Can decline be reversed? Can decadence be resisted? These questions hang over Joe Biden's America, land of US$5 a gallon gas, looming recession, impending electrical grid failures, 1970s-style urban crisis — not to mention a summer movie slate led by the umpteenth Jurassic Park sequel and Lightyear, a pathetic Disney cash grab based on fictional pop culture from inside a 1995 Pixar movie.
But for once I come to praise contemporary Hollywood, not to bury it. It's been almost three months since a dispiriting Oscar season seemed to distil the collapse of The Movies, capital T, capital M, as the essential American art form. And in that span, as depressing as it's been for American society in almost every respect, we have been graced with two glimpses of the movies as they once were, and might one day be again — two visions of pop cultural renaissance, for our age of gilt and rust and CGI.

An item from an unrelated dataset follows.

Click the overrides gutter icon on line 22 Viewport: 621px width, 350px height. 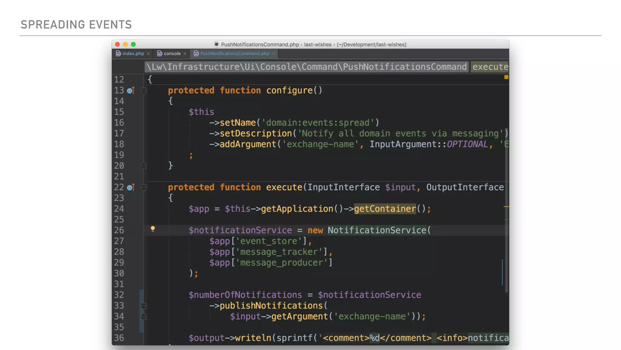(131, 187)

The two movies are in certain ways quite different. One is an auteur's vision, alienating and challenging, ruthless and distinctive and intensely weird. The other looks, from a distance, like its own version of blockbuster decadence, pillaging one of the last unplundered properties of boomerdom.

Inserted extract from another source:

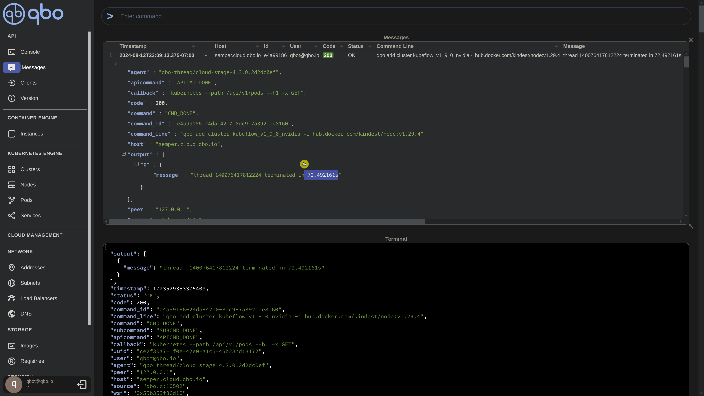
Task: Click the Console terminal icon
Action: pos(11,52)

But in fact they are spiritually and artistically akin: two dramas of masculinity and heroism, shot through with powerful — and different — moral and metaphysical worldviews. And each is a technical spectacle, a visual and aural immersion, that justifies the big screen and communal moviegoing experience against its privatised and miniaturised successor.
The movies are The Northman and Top Gun: Maverick. The first is the work of Robert Eggers, a filmmaker dedicated to portraying the past as people in the past might have imagined it. In this case, he has tried to make the kind of Viking movie that an actual Viking might have made.